What you will do:
Once the line containing "The width and" is found in the data below, repeat it and every later line exactly, leaving the pictures out.

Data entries
=== Section Start ===

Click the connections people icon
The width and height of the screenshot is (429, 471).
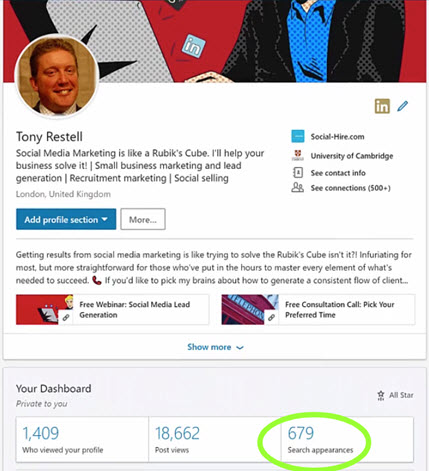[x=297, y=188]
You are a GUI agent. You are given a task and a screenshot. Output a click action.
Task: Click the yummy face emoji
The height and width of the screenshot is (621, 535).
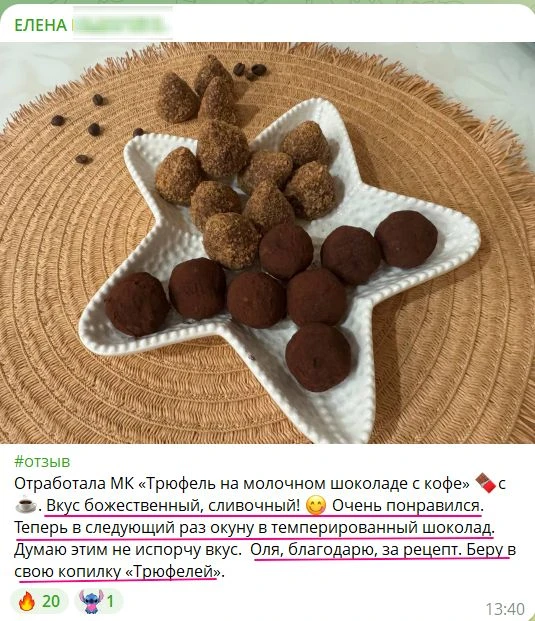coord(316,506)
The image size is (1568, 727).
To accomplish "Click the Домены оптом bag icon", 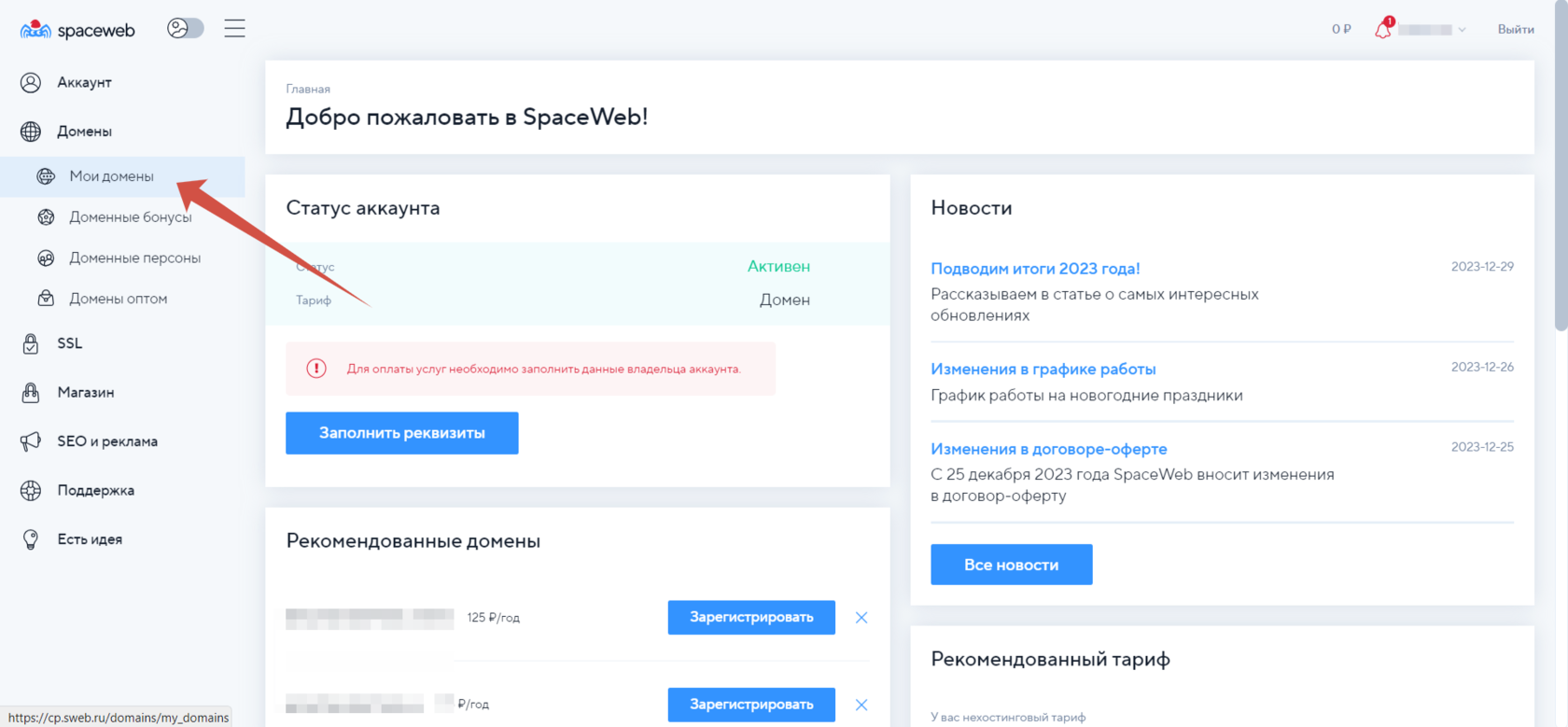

=== Section End ===

Result for this task:
The width and height of the screenshot is (429, 471).
[x=297, y=188]
You are a GUI agent. You are given a task and a screenshot. Output a click action.
Task: Click the yummy face emoji
The height and width of the screenshot is (621, 535).
coord(316,506)
The image size is (1568, 727).
To accomplish "Click the Домены оптом bag icon", 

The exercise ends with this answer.